Konfigurieren Sie die Integration für den externen Zugriff (EAI), die erforderlich ist, damit Snowflake eine Verbindung mit dem Quellendpunkt herstellen kann.
Bemerkung
PrivateLink wird für eine sichere Datenübertragung empfohlen, insbesondere im Umgang mit sensiblen Informationen. Stellen Sie sicher, dass für Ihr Snowflake-Konto die erforderlichen PrivateLink-Berechtigungen aktiviert sind und dass das PrivateLink-Feature in Ihrer Snowflake Notebook-Umgebung konfiguriert und aktiv ist.
Konfigurieren Sie das Geheimnis, eine Netzwerkregel, um ausgehenden Datenverkehr zum Quellendpunkt zuzulassen, und EAI:
CREATE OR REPLACE SECRET dbx_secret
TYPE = GENERIC_STRING
SECRET_STRING = 'dbx_access_token';
ALTER NOTEBOOK mynotebook SET SECRETS = ('snowflake-secret-object' = dbx_secret);
CREATE OR REPLACE NETWORK RULE dbx_network_rule
MODE = EGRESS
TYPE = HOST_PORT
VALUE_LIST = ('dbx_host:dbx_port');
CREATE OR REPLACE EXTERNAL ACCESS INTEGRATION dbx_access_integration
ALLOWED_NETWORK_RULES = (dbx_network_rule)
ALLOWED_AUTHENTICATION_SECRETS = (dbx_secret)
ENABLED = true;
Einrichten des externen Zugriffs für Snowflake Notebooks und starten Sie dann die Notebook-Sitzung neu.
Verwenden der DB-API, um Daten von Databricks in eine Python-Zelle eines Snowflake Notebooks abzurufen
# Get user name and password from dbx_secret
import _snowflake
ACCESS_TOKEN = _snowflake.get_generic_secret_string('cred')
import snowflake.snowpark.context
session = snowflake.snowpark.context.get_active_session()
# Define the factory method for creating a connection to Databricks
def create_dbx_connection():
import databricks.sql
connection = databricks.sql.connect(
server_hostname="dbx_host",
http_path="dbx_path",
access_token=ACCESS_TOKEN,
)
return connection
# Feel free to combine local/udtf ingestion and partition column/predicates as
# stated in the understanding parallelism section
# Call dbapi to pull data from target table
df = session.read.dbapi(
create_dbx_connection,
table="target_table"
)
# Call dbapi to pull data from target query
df_query = session.read.dbapi(
create_dbx_connection,
query="select * from target_table"
)
# Pull data from target table with parallelism using partition column
df_local_par_column = session.read.dbapi(
create_dbx_connection,
table="target_table",
fetch_size=100000,
num_partitions=4,
column="ID", # swap with the column you want your partition based on
upper_bound=10000,
lower_bound=0
)
udtf_configs = {
"external_access_integration": "<your external access integration>"
}
# Pull data from target table with udtf ingestion with parallelism using predicates
df_udtf_predicates = session.read.dbapi(
create_dbx_connection,
table="target_table",
udtf_configs=udtf_configs,
fetch_size=100000,
predicates=[
"ID < 3",
"ID >= 3"
]
)
# Save data into sf_table
df.write.mode("overwrite").save_as_table('sf_table')

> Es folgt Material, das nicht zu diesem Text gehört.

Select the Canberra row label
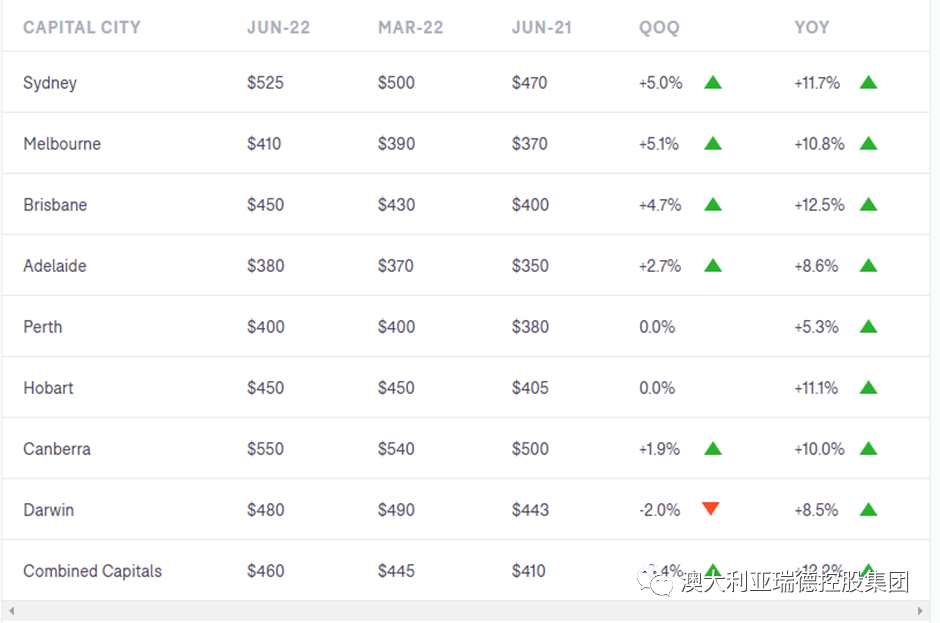57,449
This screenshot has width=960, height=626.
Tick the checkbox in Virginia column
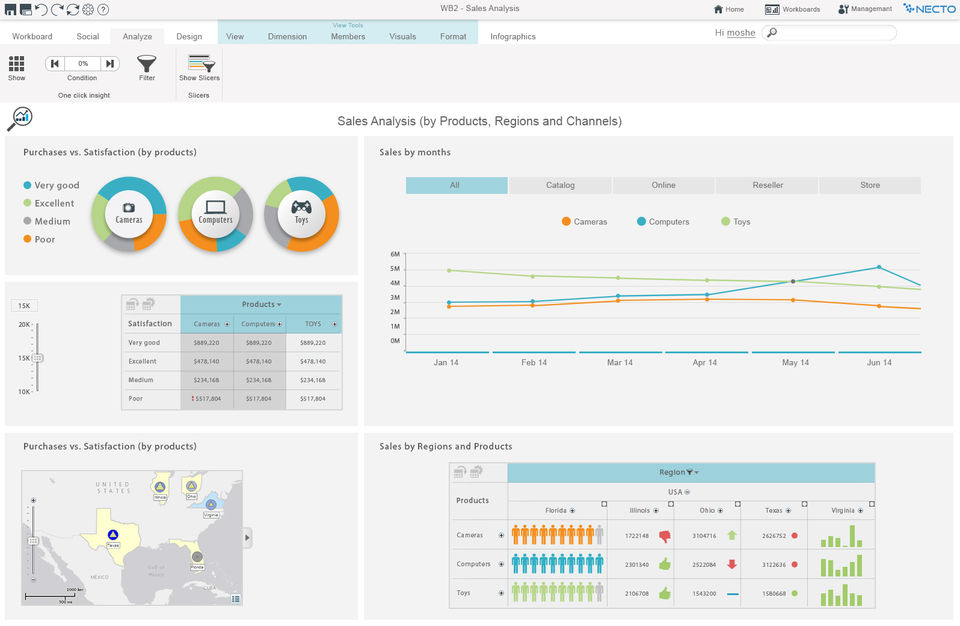pos(871,504)
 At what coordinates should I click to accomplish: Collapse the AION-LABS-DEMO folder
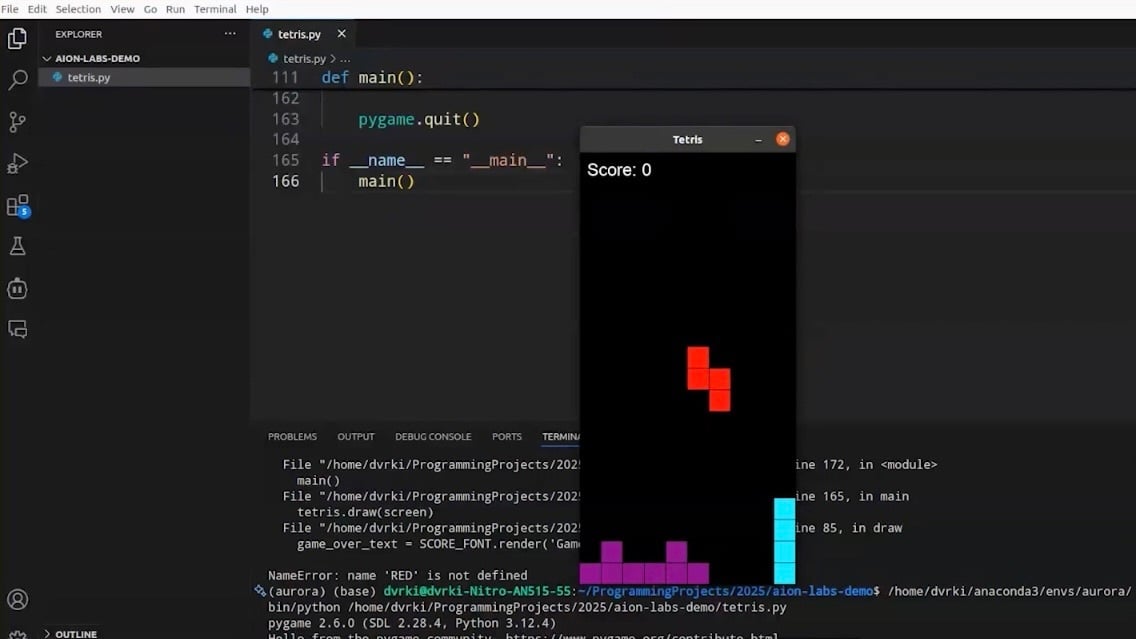coord(46,58)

Source tracing when using the DB-API to connect to Databricks
Fügen Sie ein Snowpark-Tag in Ihre Funktion zum Erstellen einer Verbindung ein:
def create_dbx_connection():
import databricks.sql
connection = databricks.sql.connect(
server_hostname=HOST,
http_path=PATH,
access_token=ACCESS_TOKEN,
# include this parameter for source tracing
user_agent_entry="snowflake-snowpark-python"
)
return connection
Navigieren Sie zum Abfrageverlauf in der DataBricks-Konsole und suchen nach der Abfrage, deren Quelle snowflake-snowpark-python ist.
Einschränkungen
Die Snowpark Python-DB-API unterstützt nur Python DB-API-2.0-kompatible Treiber (z. B. pyodbc oder oracledb). JDBC-Treiber werden in diesem Release nicht unterstützt.